Esta coligação está a precisar de muito sumo. De limão bem azedo.
Comentários
Passos Coelho e a sua 'entourage' fecharam-se numa concha e tentam ignorar o 'clamor' popular. Como fizeram em relação ao 5 de Outubro pensarão riscar este último sábado do mapa. Não só porque esse dia, para além de despertar a 'ira popular' também revelou, publicamente, as ('patrioticamente') escondidas incongruências e fragilidades da coligação partidária no poder. Mas, essencialmente, porque demonstrou que o oculto projecto de transformação económica e social (vulgo empobrecimento e 'destruição' do País) não conseguirá ser imposto à custa de sorrisos fáceis, enredos, incriminações e cumplicidades. Caiu o horizonte virtual (fabricado) que nesta crise tem condicionado os comportamentos (políticos e sociais).

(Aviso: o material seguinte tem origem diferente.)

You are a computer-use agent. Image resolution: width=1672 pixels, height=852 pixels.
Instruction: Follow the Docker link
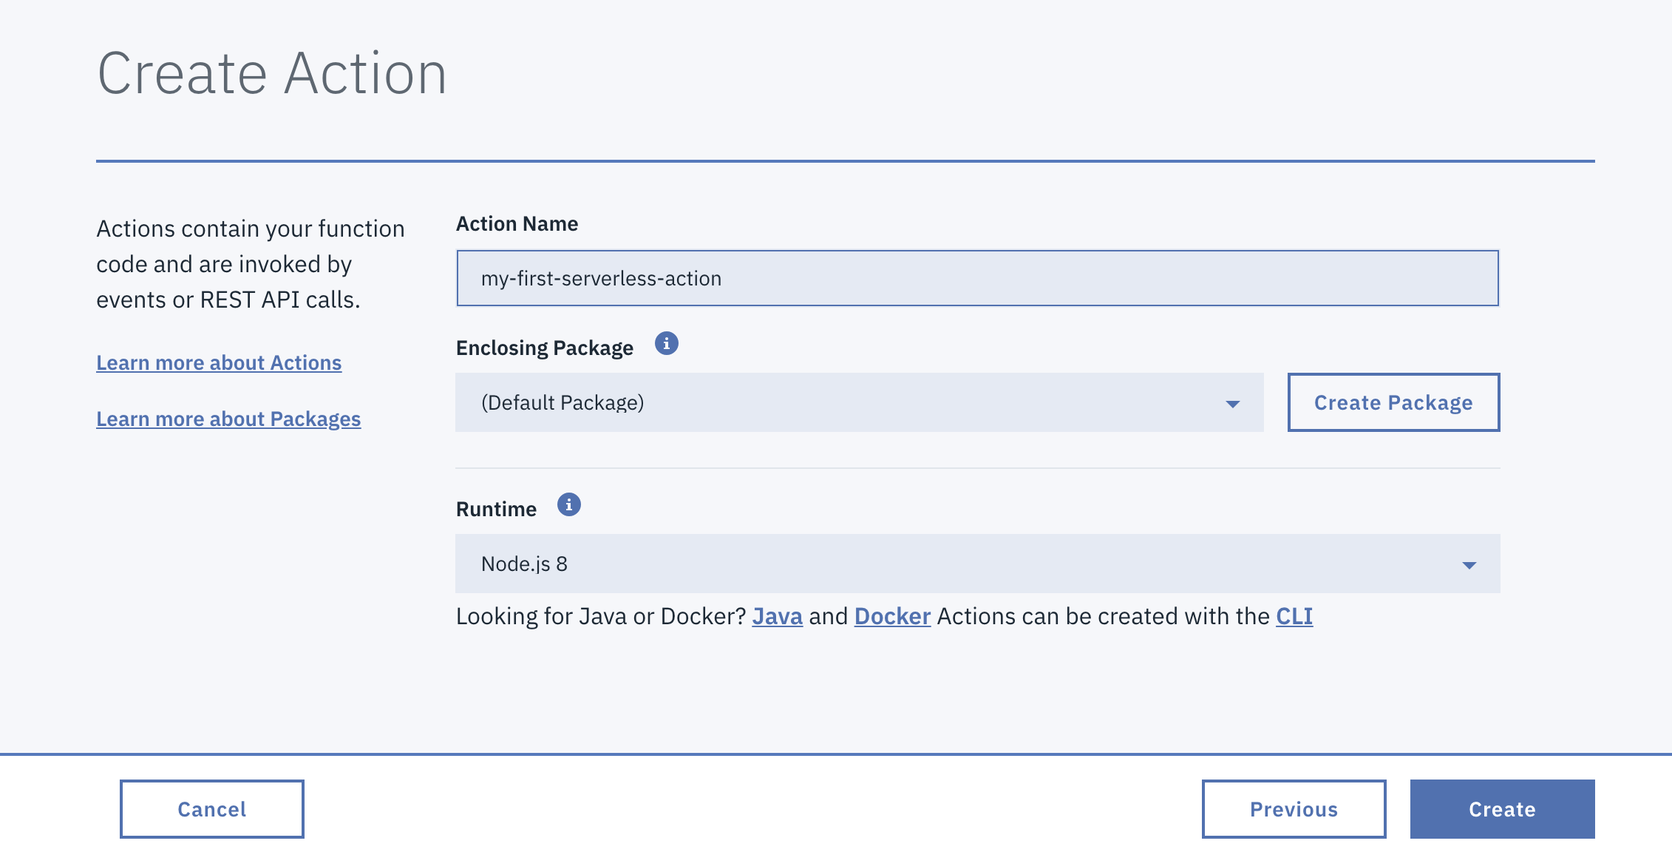pyautogui.click(x=892, y=616)
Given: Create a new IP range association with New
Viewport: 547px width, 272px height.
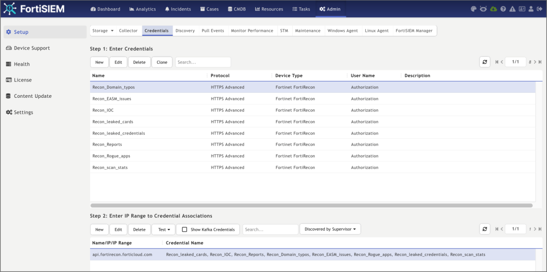Looking at the screenshot, I should pyautogui.click(x=99, y=229).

Adensam-se os sinais emergentes de graves conflitos políticos e sociais que se 'colaram' a um facto incontornável: a legitimidade democrática (decorrente das últimas eleições) ruiu. E fê-lo no sítio mais volátil e instável: na rua.
O governo deveria saber (saberá?) que ao 'rasgar' o contrato social colocaria o regime (democrático) no fio da navalha, soltando na praça pública 'velhos' e 'novos' fantasmas.
Até aqui os mais fragéis viveram tolhidos pelo medo. Daqui para diante, todos teremos medo (por razões diversas). E todos teremos à nossa frente um amargo sumo de limão...
Ou será um cálice de cicuta?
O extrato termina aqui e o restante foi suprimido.